*** Excerpted records Section Begins ***

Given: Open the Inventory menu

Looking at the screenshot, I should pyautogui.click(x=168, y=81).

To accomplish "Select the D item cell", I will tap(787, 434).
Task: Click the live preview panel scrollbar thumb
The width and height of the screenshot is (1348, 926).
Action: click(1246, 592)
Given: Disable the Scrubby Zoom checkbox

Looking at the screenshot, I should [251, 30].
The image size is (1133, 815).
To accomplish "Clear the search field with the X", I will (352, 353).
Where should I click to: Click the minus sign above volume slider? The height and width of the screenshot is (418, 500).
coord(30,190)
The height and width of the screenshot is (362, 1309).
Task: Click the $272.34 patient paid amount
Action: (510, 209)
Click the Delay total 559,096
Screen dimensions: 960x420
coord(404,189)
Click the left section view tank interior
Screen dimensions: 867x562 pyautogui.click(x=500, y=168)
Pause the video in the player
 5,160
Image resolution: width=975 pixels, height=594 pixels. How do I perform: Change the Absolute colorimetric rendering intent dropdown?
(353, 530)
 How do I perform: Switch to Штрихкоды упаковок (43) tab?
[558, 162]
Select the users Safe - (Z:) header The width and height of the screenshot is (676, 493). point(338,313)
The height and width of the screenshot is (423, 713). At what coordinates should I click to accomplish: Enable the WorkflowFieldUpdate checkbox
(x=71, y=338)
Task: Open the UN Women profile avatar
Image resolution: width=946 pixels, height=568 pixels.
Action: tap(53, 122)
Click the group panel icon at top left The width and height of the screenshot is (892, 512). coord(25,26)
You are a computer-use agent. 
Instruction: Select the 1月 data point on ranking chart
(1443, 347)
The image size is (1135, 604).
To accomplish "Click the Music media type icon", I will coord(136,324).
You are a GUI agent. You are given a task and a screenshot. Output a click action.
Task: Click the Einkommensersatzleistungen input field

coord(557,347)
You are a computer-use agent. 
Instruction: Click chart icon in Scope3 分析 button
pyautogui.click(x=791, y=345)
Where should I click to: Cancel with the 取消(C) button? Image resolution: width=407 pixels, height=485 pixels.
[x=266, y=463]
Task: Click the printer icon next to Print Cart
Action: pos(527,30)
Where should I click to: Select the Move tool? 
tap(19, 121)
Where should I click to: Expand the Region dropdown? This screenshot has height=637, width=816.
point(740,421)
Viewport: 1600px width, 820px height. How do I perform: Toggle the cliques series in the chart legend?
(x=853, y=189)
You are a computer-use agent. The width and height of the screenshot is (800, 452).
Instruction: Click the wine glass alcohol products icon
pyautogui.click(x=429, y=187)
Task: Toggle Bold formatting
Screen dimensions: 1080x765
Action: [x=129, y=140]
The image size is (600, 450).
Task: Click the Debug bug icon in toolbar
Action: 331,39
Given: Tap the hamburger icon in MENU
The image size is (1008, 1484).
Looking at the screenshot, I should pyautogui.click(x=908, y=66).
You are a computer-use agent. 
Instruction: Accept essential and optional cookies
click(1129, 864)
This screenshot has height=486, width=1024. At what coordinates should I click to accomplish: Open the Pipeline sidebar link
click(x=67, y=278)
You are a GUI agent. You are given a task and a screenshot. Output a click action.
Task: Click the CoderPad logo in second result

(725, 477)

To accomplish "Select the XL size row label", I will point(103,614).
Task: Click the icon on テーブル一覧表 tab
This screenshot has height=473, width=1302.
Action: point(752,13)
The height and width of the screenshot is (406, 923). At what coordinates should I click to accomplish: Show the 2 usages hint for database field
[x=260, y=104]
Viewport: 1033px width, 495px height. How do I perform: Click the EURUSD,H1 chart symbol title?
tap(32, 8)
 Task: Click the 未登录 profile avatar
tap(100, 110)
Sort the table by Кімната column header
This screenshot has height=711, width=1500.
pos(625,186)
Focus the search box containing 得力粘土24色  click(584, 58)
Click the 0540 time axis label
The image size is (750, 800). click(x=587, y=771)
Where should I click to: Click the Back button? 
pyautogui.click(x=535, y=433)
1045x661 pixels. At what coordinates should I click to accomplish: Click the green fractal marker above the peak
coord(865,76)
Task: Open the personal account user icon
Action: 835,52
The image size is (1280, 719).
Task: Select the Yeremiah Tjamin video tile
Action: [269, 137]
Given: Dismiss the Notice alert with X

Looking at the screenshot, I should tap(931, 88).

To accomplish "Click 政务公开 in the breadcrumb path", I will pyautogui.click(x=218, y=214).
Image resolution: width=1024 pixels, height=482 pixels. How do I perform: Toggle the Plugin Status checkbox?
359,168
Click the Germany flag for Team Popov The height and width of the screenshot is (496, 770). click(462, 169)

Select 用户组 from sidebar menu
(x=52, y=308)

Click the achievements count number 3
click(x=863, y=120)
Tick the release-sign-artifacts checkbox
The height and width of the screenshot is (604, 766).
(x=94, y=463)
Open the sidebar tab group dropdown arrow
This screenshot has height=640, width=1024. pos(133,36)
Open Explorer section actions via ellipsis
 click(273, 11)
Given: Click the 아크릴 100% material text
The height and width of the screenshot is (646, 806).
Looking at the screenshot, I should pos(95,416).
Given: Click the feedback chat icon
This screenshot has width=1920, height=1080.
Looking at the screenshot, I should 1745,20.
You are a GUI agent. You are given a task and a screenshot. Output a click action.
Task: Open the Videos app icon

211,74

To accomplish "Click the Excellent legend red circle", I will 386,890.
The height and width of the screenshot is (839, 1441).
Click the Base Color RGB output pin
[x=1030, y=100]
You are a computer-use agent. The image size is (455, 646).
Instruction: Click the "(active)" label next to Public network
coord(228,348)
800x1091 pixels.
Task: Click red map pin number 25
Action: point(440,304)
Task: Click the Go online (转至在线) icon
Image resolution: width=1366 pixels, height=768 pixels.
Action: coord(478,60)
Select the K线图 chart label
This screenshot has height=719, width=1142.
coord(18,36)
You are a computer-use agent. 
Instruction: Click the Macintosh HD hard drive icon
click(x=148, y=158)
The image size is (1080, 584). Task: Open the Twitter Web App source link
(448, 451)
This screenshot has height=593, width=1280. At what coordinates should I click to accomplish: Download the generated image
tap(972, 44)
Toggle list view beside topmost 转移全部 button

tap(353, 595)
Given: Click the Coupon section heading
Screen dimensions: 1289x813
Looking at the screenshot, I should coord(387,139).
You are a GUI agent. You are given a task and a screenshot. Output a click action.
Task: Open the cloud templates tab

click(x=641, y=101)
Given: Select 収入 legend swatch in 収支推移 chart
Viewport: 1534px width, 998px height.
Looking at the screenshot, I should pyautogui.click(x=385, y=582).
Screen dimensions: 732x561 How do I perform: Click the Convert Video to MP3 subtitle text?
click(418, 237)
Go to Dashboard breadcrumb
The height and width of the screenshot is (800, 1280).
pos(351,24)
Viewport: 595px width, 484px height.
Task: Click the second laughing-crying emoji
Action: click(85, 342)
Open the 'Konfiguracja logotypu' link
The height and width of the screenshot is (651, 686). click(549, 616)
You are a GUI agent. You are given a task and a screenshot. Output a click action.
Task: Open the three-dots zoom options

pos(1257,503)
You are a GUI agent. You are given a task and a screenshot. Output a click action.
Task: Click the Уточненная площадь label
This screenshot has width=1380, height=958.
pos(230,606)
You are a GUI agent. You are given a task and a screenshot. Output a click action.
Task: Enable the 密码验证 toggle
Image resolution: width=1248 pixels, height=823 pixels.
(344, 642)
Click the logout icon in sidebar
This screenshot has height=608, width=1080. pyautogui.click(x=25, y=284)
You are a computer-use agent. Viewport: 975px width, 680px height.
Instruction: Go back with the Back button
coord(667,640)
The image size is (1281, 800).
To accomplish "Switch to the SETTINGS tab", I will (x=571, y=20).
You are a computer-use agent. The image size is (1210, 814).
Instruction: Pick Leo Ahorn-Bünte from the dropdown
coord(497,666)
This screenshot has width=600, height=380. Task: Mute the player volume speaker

*** Excerpted records Section Ends ***

* **Task statement**
Type out each entry above again, exactly.

* **Task output**
Given: Open the Inventory menu

Looking at the screenshot, I should pyautogui.click(x=168, y=81).

To accomplish "Select the D item cell", I will tap(787, 434).
Task: Click the live preview panel scrollbar thumb
The width and height of the screenshot is (1348, 926).
Action: click(1246, 592)
Given: Disable the Scrubby Zoom checkbox

Looking at the screenshot, I should [251, 30].
The image size is (1133, 815).
To accomplish "Clear the search field with the X", I will (352, 353).
Where should I click to: Click the minus sign above volume slider? The height and width of the screenshot is (418, 500).
coord(30,190)
The height and width of the screenshot is (362, 1309).
Task: Click the $272.34 patient paid amount
Action: (510, 209)
Click the Delay total 559,096
Screen dimensions: 960x420
coord(404,189)
Click the left section view tank interior
Screen dimensions: 867x562 pyautogui.click(x=500, y=168)
Pause the video in the player
 5,160
Image resolution: width=975 pixels, height=594 pixels. How do I perform: Change the Absolute colorimetric rendering intent dropdown?
(353, 530)
 How do I perform: Switch to Штрихкоды упаковок (43) tab?
[558, 162]
Select the users Safe - (Z:) header The width and height of the screenshot is (676, 493). point(338,313)
The height and width of the screenshot is (423, 713). At what coordinates should I click to accomplish: Enable the WorkflowFieldUpdate checkbox
(x=71, y=338)
Task: Open the UN Women profile avatar
Image resolution: width=946 pixels, height=568 pixels.
Action: tap(53, 122)
Click the group panel icon at top left The width and height of the screenshot is (892, 512). coord(25,26)
You are a computer-use agent. 
Instruction: Select the 1月 data point on ranking chart
(1443, 347)
The image size is (1135, 604).
To accomplish "Click the Music media type icon", I will coord(136,324).
You are a GUI agent. You are given a task and a screenshot. Output a click action.
Task: Click the Einkommensersatzleistungen input field

coord(557,347)
You are a computer-use agent. 
Instruction: Click chart icon in Scope3 分析 button
pyautogui.click(x=791, y=345)
Where should I click to: Cancel with the 取消(C) button? Image resolution: width=407 pixels, height=485 pixels.
[x=266, y=463]
Task: Click the printer icon next to Print Cart
Action: pos(527,30)
Where should I click to: Select the Move tool? 
tap(19, 121)
Where should I click to: Expand the Region dropdown? This screenshot has height=637, width=816.
point(740,421)
Viewport: 1600px width, 820px height. How do I perform: Toggle the cliques series in the chart legend?
(x=853, y=189)
You are a computer-use agent. The width and height of the screenshot is (800, 452).
Instruction: Click the wine glass alcohol products icon
pyautogui.click(x=429, y=187)
Task: Toggle Bold formatting
Screen dimensions: 1080x765
Action: [x=129, y=140]
The image size is (600, 450).
Task: Click the Debug bug icon in toolbar
Action: 331,39
Given: Tap the hamburger icon in MENU
The image size is (1008, 1484).
Looking at the screenshot, I should pyautogui.click(x=908, y=66).
You are a computer-use agent. 
Instruction: Accept essential and optional cookies
click(1129, 864)
This screenshot has height=486, width=1024. At what coordinates should I click to accomplish: Open the Pipeline sidebar link
click(x=67, y=278)
You are a GUI agent. You are given a task and a screenshot. Output a click action.
Task: Click the CoderPad logo in second result

(725, 477)

To accomplish "Select the XL size row label", I will point(103,614).
Task: Click the icon on テーブル一覧表 tab
This screenshot has height=473, width=1302.
Action: point(752,13)
The height and width of the screenshot is (406, 923). At what coordinates should I click to accomplish: Show the 2 usages hint for database field
[x=260, y=104]
Viewport: 1033px width, 495px height. How do I perform: Click the EURUSD,H1 chart symbol title?
tap(32, 8)
 Task: Click the 未登录 profile avatar
tap(100, 110)
Sort the table by Кімната column header
This screenshot has height=711, width=1500.
pos(625,186)
Focus the search box containing 得力粘土24色  click(584, 58)
Click the 0540 time axis label
The image size is (750, 800). click(x=587, y=771)
Where should I click to: Click the Back button? 
pyautogui.click(x=535, y=433)
1045x661 pixels. At what coordinates should I click to accomplish: Click the green fractal marker above the peak
coord(865,76)
Task: Open the personal account user icon
Action: 835,52
The image size is (1280, 719).
Task: Select the Yeremiah Tjamin video tile
Action: [269, 137]
Given: Dismiss the Notice alert with X

Looking at the screenshot, I should tap(931, 88).

To accomplish "Click 政务公开 in the breadcrumb path", I will pyautogui.click(x=218, y=214).
Image resolution: width=1024 pixels, height=482 pixels. How do I perform: Toggle the Plugin Status checkbox?
359,168
Click the Germany flag for Team Popov The height and width of the screenshot is (496, 770). click(462, 169)

Select 用户组 from sidebar menu
(x=52, y=308)

Click the achievements count number 3
click(x=863, y=120)
Tick the release-sign-artifacts checkbox
The height and width of the screenshot is (604, 766).
(x=94, y=463)
Open the sidebar tab group dropdown arrow
This screenshot has height=640, width=1024. pos(133,36)
Open Explorer section actions via ellipsis
 click(273, 11)
Given: Click the 아크릴 100% material text
The height and width of the screenshot is (646, 806).
Looking at the screenshot, I should pos(95,416).
Given: Click the feedback chat icon
This screenshot has width=1920, height=1080.
Looking at the screenshot, I should 1745,20.
You are a GUI agent. You are given a task and a screenshot. Output a click action.
Task: Open the Videos app icon

211,74

To accomplish "Click the Excellent legend red circle", I will 386,890.
The height and width of the screenshot is (839, 1441).
Click the Base Color RGB output pin
[x=1030, y=100]
You are a computer-use agent. The image size is (455, 646).
Instruction: Click the "(active)" label next to Public network
coord(228,348)
800x1091 pixels.
Task: Click red map pin number 25
Action: point(440,304)
Task: Click the Go online (转至在线) icon
Image resolution: width=1366 pixels, height=768 pixels.
Action: coord(478,60)
Select the K线图 chart label
This screenshot has height=719, width=1142.
coord(18,36)
You are a computer-use agent. 
Instruction: Click the Macintosh HD hard drive icon
click(x=148, y=158)
The image size is (1080, 584). Task: Open the Twitter Web App source link
(448, 451)
This screenshot has height=593, width=1280. At what coordinates should I click to accomplish: Download the generated image
tap(972, 44)
Toggle list view beside topmost 转移全部 button

tap(353, 595)
Given: Click the Coupon section heading
Screen dimensions: 1289x813
Looking at the screenshot, I should coord(387,139).
You are a GUI agent. You are given a task and a screenshot. Output a click action.
Task: Open the cloud templates tab

click(x=641, y=101)
Given: Select 収入 legend swatch in 収支推移 chart
Viewport: 1534px width, 998px height.
Looking at the screenshot, I should pyautogui.click(x=385, y=582).
Screen dimensions: 732x561 How do I perform: Click the Convert Video to MP3 subtitle text?
click(418, 237)
Go to Dashboard breadcrumb
The height and width of the screenshot is (800, 1280).
pos(351,24)
Viewport: 595px width, 484px height.
Task: Click the second laughing-crying emoji
Action: click(85, 342)
Open the 'Konfiguracja logotypu' link
The height and width of the screenshot is (651, 686). click(549, 616)
You are a GUI agent. You are given a task and a screenshot. Output a click action.
Task: Open the three-dots zoom options

pos(1257,503)
You are a GUI agent. You are given a task and a screenshot. Output a click action.
Task: Click the Уточненная площадь label
This screenshot has width=1380, height=958.
pos(230,606)
You are a GUI agent. You are given a task and a screenshot. Output a click action.
Task: Enable the 密码验证 toggle
Image resolution: width=1248 pixels, height=823 pixels.
(344, 642)
Click the logout icon in sidebar
This screenshot has height=608, width=1080. pyautogui.click(x=25, y=284)
You are a computer-use agent. Viewport: 975px width, 680px height.
Instruction: Go back with the Back button
coord(667,640)
The image size is (1281, 800).
To accomplish "Switch to the SETTINGS tab", I will (x=571, y=20).
You are a computer-use agent. The image size is (1210, 814).
Instruction: Pick Leo Ahorn-Bünte from the dropdown
coord(497,666)
This screenshot has width=600, height=380. Task: Mute the player volume speaker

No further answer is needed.